Dental offices face unique challenges in preventing the transmission of COVID-19 due to exposure to the patient’s mouth and because common dental procedures generate droplets and aerosols. Some practices have implemented teledentistry and triage protocols to determine if an in-office visit is necessary or can be pushed back, particularly in areas with high COVID-19 community transmission.

Safety and health protocols and precautions for dental settings include asking patients to wear a face covering, limiting the number of visitors who accompany them, answering a screening questionnaire and getting a temperature check on arrival. Some dental providers are also spacing out appointments, removing high-touch items such as magazines from the waiting area, placing waiting room chairs six feet apart or requesting patients wait outside until their appointment time.

Dental providers should also strictly follow existing safety and health protocols to protect themselves and their patients, such as wearing PPE, adhering to hand hygiene practices and following cleaning and disinfecting procedures, including sterilization of tools.

Making an Appointment

Even with these precautions, you may not feel comfortable going to a dentist. Non-urgent treatments are often elective procedures that don’t affect your health at the current moment and can be put off until later. Examples include routine checkups, teeth whitening, X-rays and fixing cosmetic problems. Conditions causing severe pain or carrying a high risk of infection require emergency treatment and should be performed right away. Examples of emergency treatment include broken teeth, bleeding and post-surgery care.

Not sure if your situation is non-urgent or an emergency? Ask yourself the following questions and then call your dentist to discuss with them.

  1. Are you in pain? Pain or swelling in your mouth, face or neck can mean a number of things.
  2. Are your gums affected? If your gums are puffy, they bleed when you brush or floss or you have a personal or family history of gum disease, it’s time to make an appointment.
  3. Are you having trouble eating? Difficulty chewing or swallowing is not the norm. Try eating soft or liquified foods until you can see your dentist.

Dental Hygiene Behaviors

Whether you consistently make your six-month checkup or are delaying non-urgent care due to the pandemic, you should still follow daily dental hygiene practices for optimal oral health. Poor oral health can lead to cavities, gum disease and has also been linked to heart disease, cancer and diabetes.

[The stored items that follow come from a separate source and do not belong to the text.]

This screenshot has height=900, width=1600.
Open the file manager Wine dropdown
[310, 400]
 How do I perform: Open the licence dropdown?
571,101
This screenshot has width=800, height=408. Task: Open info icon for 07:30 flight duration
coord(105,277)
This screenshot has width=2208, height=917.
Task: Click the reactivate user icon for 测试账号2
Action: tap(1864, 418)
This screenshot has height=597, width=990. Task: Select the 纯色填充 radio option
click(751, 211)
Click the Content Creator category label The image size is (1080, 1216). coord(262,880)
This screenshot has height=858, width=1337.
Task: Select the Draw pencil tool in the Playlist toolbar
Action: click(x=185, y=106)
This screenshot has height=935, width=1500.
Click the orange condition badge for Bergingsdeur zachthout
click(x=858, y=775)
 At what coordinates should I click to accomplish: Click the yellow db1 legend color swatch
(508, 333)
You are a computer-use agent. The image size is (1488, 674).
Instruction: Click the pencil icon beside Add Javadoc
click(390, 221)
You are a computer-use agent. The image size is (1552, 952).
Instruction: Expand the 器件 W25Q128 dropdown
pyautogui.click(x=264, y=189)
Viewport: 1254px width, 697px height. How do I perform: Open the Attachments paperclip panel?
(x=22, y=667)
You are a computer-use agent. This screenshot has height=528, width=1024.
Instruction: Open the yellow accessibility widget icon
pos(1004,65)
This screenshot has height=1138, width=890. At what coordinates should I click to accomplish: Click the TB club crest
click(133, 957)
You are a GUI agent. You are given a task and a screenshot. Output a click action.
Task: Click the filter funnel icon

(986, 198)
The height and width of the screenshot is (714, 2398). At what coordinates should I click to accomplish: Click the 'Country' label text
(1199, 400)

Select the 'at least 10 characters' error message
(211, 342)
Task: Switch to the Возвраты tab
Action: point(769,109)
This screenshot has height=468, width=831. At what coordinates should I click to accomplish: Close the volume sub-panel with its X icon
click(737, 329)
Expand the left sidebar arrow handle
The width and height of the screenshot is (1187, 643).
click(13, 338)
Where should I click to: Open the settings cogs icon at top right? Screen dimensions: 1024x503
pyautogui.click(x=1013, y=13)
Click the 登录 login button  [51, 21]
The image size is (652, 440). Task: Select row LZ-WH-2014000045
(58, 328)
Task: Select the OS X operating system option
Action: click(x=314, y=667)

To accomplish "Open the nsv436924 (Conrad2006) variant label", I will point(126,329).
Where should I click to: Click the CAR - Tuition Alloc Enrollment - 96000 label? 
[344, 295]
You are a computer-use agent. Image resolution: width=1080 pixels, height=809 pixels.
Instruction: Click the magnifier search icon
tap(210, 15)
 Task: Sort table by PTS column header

  • Brush for two minutes twice a day to reduce plaque and prevent cavities. Use a gentle back and forth scrubbing motion, make contact with gums and teeth, cover all surfaces and don’t forget to brush the tongue.
  • Floss daily to remove plaque and food particles that a toothbrush can’t reach. Gently floss between teeth using a zig-zag motion; slide floss up and down against the surface of the tooth and under the gum line.
  • Rinse with mouthwash daily to prevent gum disease. Swish about four teaspoons of mouthwash (about the amount that fits in the cap of the container) around your mouth for 30 seconds, gargle the mouthwash and spit it out.
  • Chew sugar-free gum after meals and snacks to protect teeth and clean out food particles.